Task inputs:
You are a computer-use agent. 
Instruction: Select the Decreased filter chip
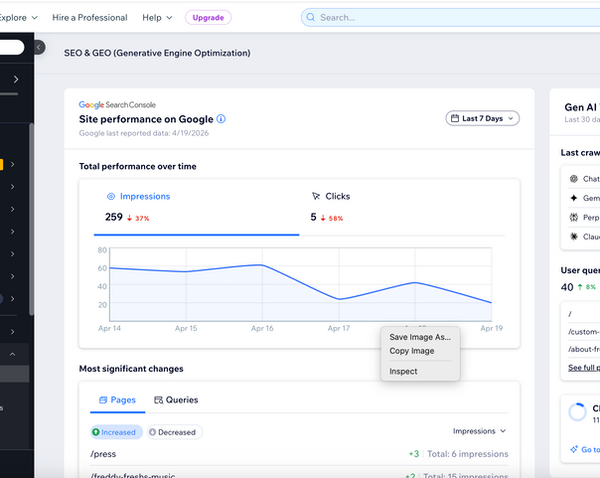pos(174,432)
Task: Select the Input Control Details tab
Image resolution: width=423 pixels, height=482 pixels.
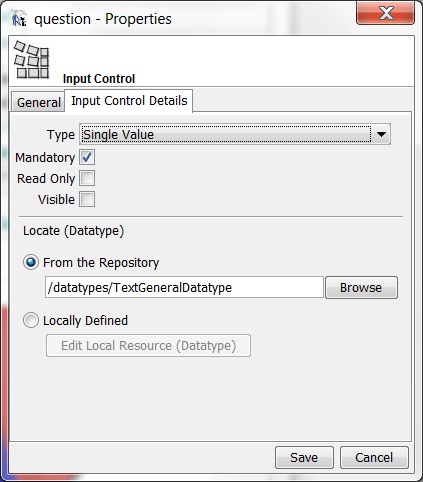Action: click(129, 101)
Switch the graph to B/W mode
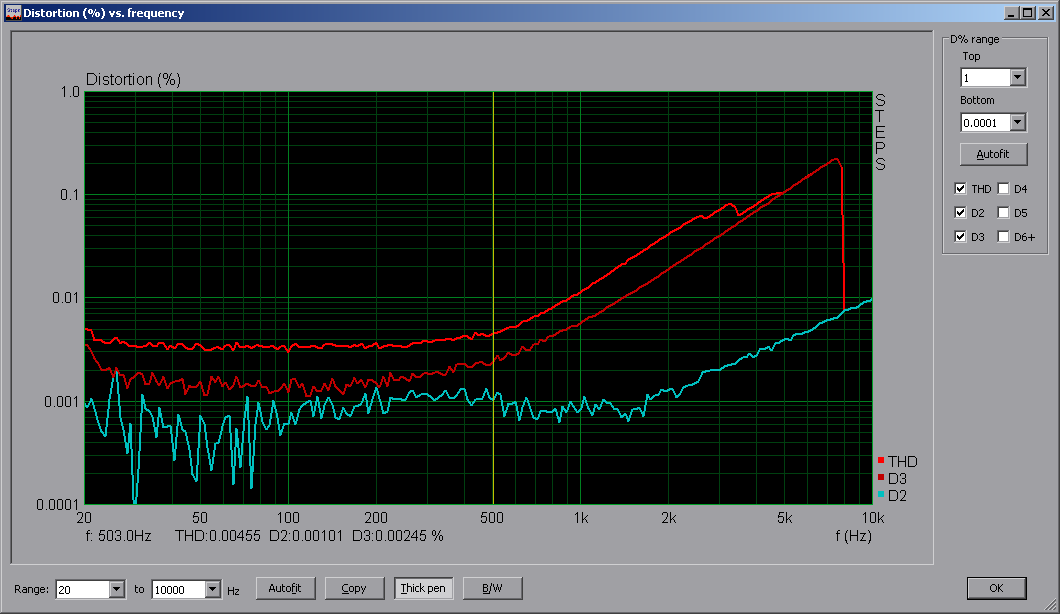The image size is (1060, 614). tap(492, 588)
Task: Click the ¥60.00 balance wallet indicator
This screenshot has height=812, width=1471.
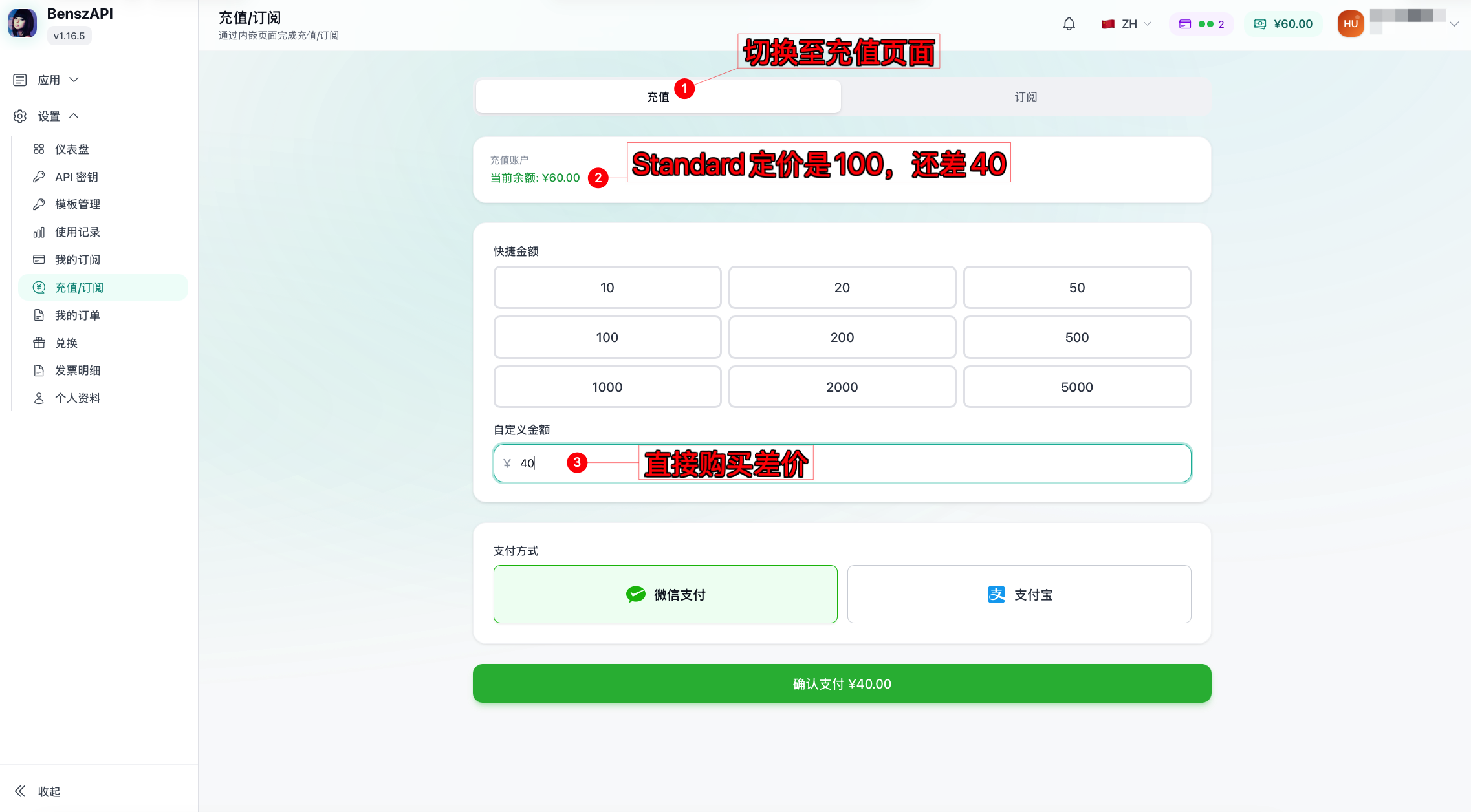Action: pos(1283,24)
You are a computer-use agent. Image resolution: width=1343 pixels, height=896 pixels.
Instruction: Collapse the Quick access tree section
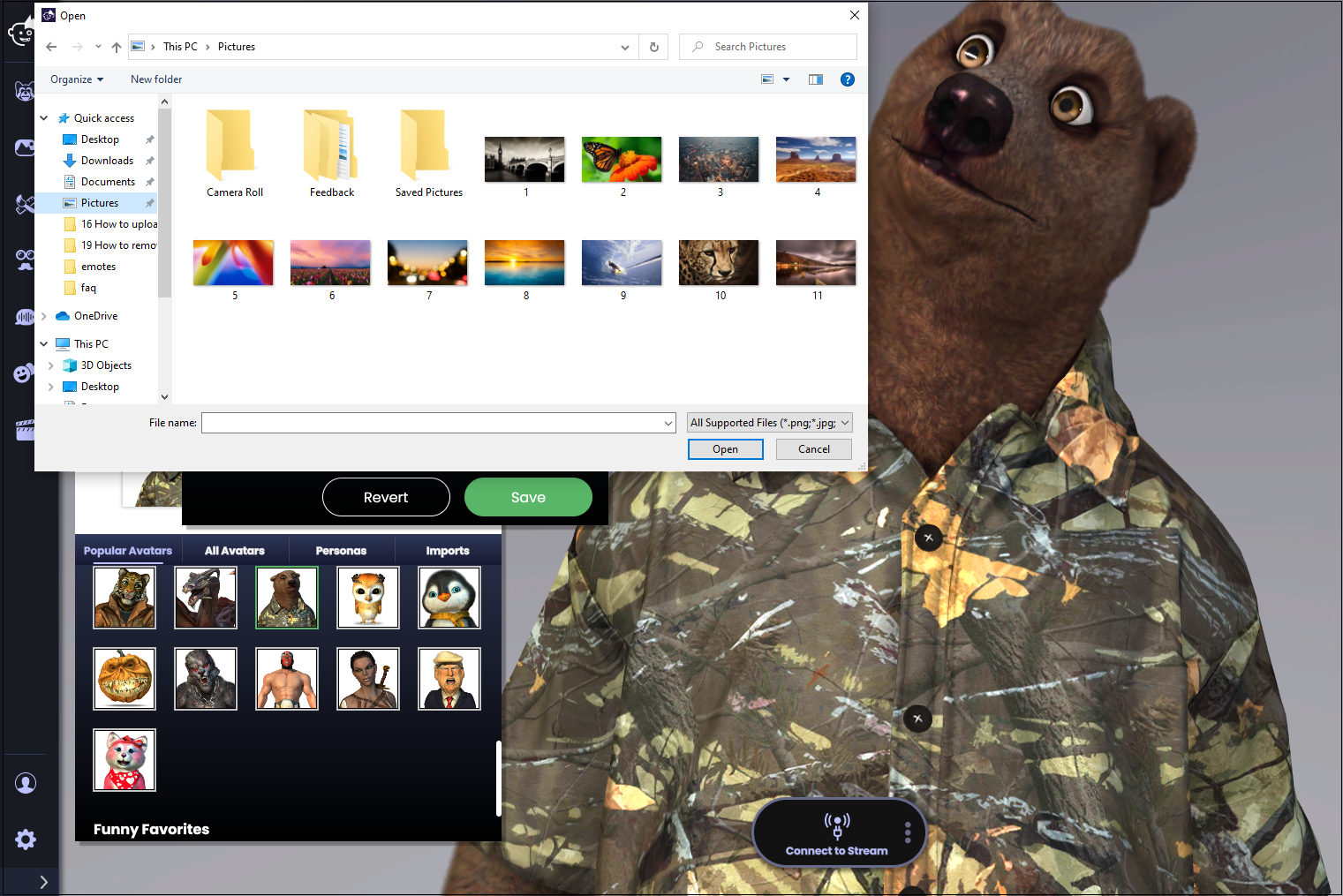pos(43,117)
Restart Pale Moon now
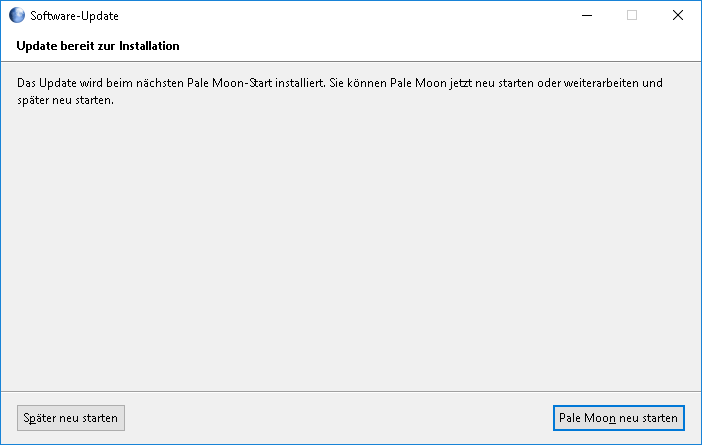Viewport: 702px width, 445px height. tap(618, 418)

Activity: Wherever "computer" appears in the listing, report the line it is on.

Expected answer:
You are a computer-use agent. 
You are a computer-use agent. Image resolution: width=1343 pixels, height=896 pixels.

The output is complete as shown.